A major student-satisfaction initiative aims to empower students to complete their education at Regent University (RU). The new “Center for Student Happiness” (CSH) combines an engagement team, call center and coaching team to provide students with resources to help them succeed. The initiative, which comes after research, discussion and training for student retention, provides a friendly face for students from Regent’s caring community of faculty and staff.
“The Retention Revolution ignited by Chancellor Robertson’s establishment of the CSH is to limit every obstacle that would keep our students from finishing well what they have dreamed to be and do through their entrance at RU,” said Dr. Joseph Umidi, executive vice president for student life. “Though every University knows the economic impact of higher retention rates, Regent understands it as a core Christian value of 1 Corinthians 13 love; the more excellent way to build a great Christian University.”

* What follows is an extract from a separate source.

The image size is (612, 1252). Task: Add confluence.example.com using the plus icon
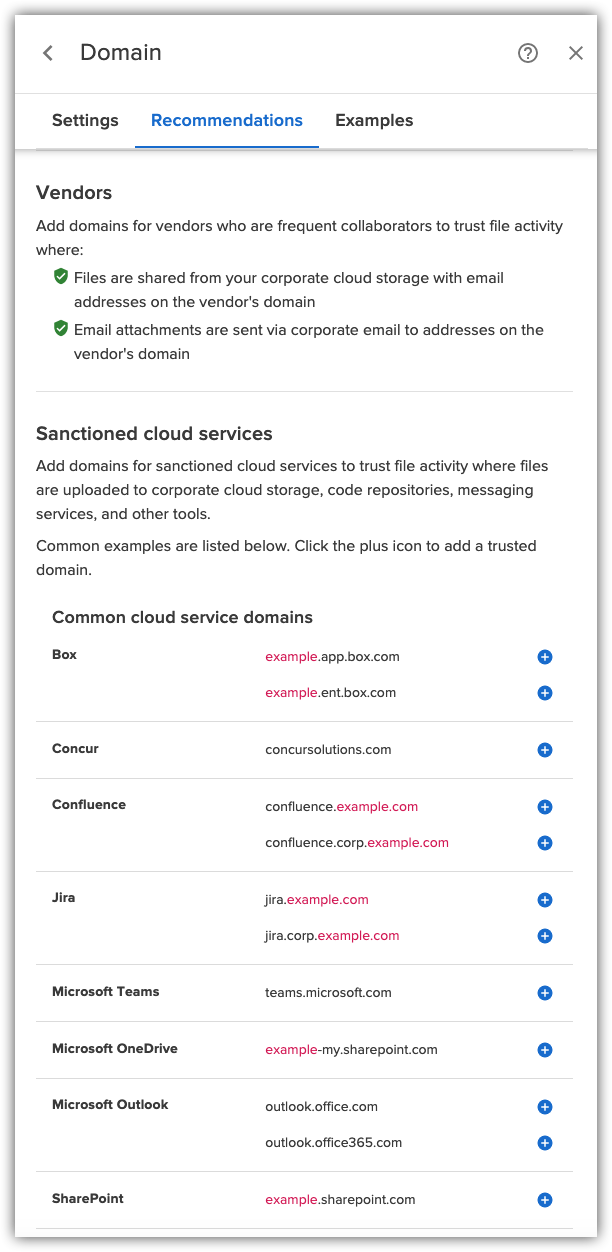544,807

Student retention is a top priority for Regent University’s leadership. Kyle Graham has been tasked with piecing the new CSH together to provide students with a personal resource to keep them engaged academically, socially and spiritually. It comes after much student engagement and satisfaction research.
“Retention is the responsibility of every person in every school,” said Graham, director of the new center. “Our institution has a great heart, and we want to put that out there. We want to know our students and their stories and be part of their lives.”
Studies show that nationwide, schools lose about 25 percent of their first-year students and another 20 percent of second-year students. Regent’s new center is designed to increase the quality of the student’s academic and life experience at Regent, resulting in higher fulfillment and retention rates in every degree program. People working in the center plan to fulfill this purpose by serving as happy, helpful and knowledgeable listeners.
The new initiative will expand new student orientation programming, implement a new success peer coaching program, and offer large-scale trainings. To accomplish this, the center is researching key retention behaviors of colleges and universities with a retention rate of 85 percent or higher. The new student coaching component will offer students resources based on a self-assessment questionnaire, as well as free appointments with trained coaches to discuss academic success, life success skills, life perspective and self-leadership. It will also oversee the existing Regent C.A.R.E.S. hotline.
“When Regent started the hotline in 2012, it was pretty unusual to have a 24 hour support center,” said Graham. “It is unique that we have a resource for care and prayer. It’s not just about solving a problem, but listening, finding what needs to be accomplished, and helping students take the next step.”
Regent C.A.R.E.S. estimates it will answer 40,000 student calls this coming academic year. Under the new initiative, Regent C.A.R.E.S. staff will also place an additional 18,000 calls to welcome students, listen to their concerns and see if they have any questions.
The success center starts August 24 at the beginning of the fall semester. Graham says this will be the first visible new initiative for the center. The student coaching initiative will offer free coaching appointments with students face-to-face, by phone or online through Blackboard Collaborate.